By Rick Nauert, Ph.D. Senior News Editor
A new review on the relationship between stress and human disease discovers stress is a contributing factor for many common illnesses.
In particular, researchers examined published findings on the behavioral and biological mechanisms through which stress contributes to chronic disease.
A major focus of the investigation scrutinized the role of stress in depression, cardiovascular disease, HIV/AIDS and cancer.
The report, lead by Carnegie Mellon University psychologist Sheldon Cohen, is published in the Oct. 10 issue of the Journal of the American Medical Association (JAMA).
Prior studies reveal that stress plays a role in triggering or worsening depression and cardiovascular disease and in speeding the progression of HIV/AIDS.
“The majority of people confronted with even traumatic events remain disease-free. Stress increases your risk of developing disease, but it doesn’t mean that just because you are exposed to stressful events, you are going to get sick,” said Cohen, the Robert E. Doherty Professor of Psychology at Carnegie Mellon.

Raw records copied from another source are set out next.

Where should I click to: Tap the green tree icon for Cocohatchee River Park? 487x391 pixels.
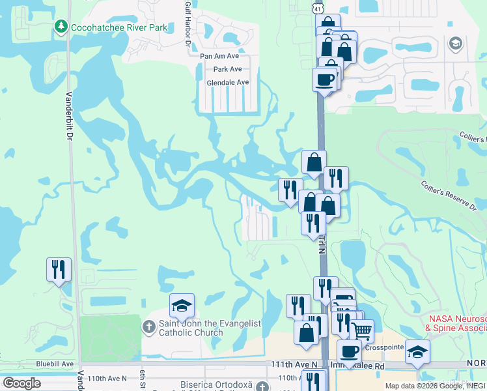point(61,27)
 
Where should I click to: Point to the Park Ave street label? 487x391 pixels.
point(227,69)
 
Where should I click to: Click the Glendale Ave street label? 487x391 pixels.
point(228,83)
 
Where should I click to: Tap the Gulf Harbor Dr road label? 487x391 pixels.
point(187,26)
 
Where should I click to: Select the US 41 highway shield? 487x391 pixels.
point(317,7)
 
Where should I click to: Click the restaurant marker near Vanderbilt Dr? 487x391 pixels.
point(59,269)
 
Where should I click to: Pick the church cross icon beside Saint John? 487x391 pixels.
point(149,327)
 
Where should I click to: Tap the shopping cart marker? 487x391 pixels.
point(362,331)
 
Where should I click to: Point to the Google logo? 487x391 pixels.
point(21,383)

According to the authors, the strongest evidence that stress contributes to disease comes from research on depression, which shows that stress is associated with the onset of depression as well as relapse in people who have recovered from it. Cohen said that particular types of stress are the biggest culprits in depression, namely “social stressors” such as divorce and the death of a loved one.
Depression also is common among people who have been diagnosed with a serious illness, suggesting that physical disease itself is a stressful event that can lead to depression. On the other hand, chronic stress — such as stress experienced daily in the workplace — contributes to cardiovascular illnesses such as coronary heart disease, a relationship that medical studies have clearly demonstrated, Cohen said.
Results of research on the relationship between stress and HIV/AIDS have been less clear, but since 2000 studies have consistently demonstrated a link between stress and the progression of AIDS. Cohen said that the impact of stress may have become more pronounced in recent years because of the complex and demanding drug regimen that AIDS patients now undergo. He said stress may tax their ability to keep up with their treatment.
In the JAMA paper, the authors also note that changes in the autonomic nervous system caused by stress may also contribute to disease progression by influencing the replication of the HIV virus.
“Individuals differ with regard to rate of progression through the successive phases of HIV infection. Some remain asymptomatic for extended periods and respond well to medical treatment, whereas others progress rapidly to AIDS onset, and suffer numerous complications and opportunistic infections. Stress may account for some of this variability in HIV progression,” the authors write.
Exactly how stress causes and contributes to disease is a question of particular interest to researchers. Cohen said there are two likely pathways.
One is behavioral — people under stress sleep poorly and are less likely to exercise; they adopt poor eating habits, smoke more and don’t comply with medical treatment. Stress also triggers a response by the body’s endocrine systems, which release hormones that influence multiple other biological systems, including the immune system.
“Effects of stress on regulation of immune and inflammatory processes have the potential to influence depression, infectious, autoimmune, and coronary artery disease, and at least some (e.g., viral) cancers,” the authors write.
Studies on the role of stress in cancer have not been consistent in their results. Researchers who study the influence of stress on the progression of cancer face many hurdles, according to Cohen and his colleagues.
Cancer can go undiagnosed for a long time, and its progression is difficult to measure with much precision. There are many types of cancers, and it is possible that stress only influences those facilitated by sustained hormonal response and impairments in immunity.
“We will need additional studies across a broader range of cancers before we can fairly evaluate the role of stress in cancer,” Cohen said.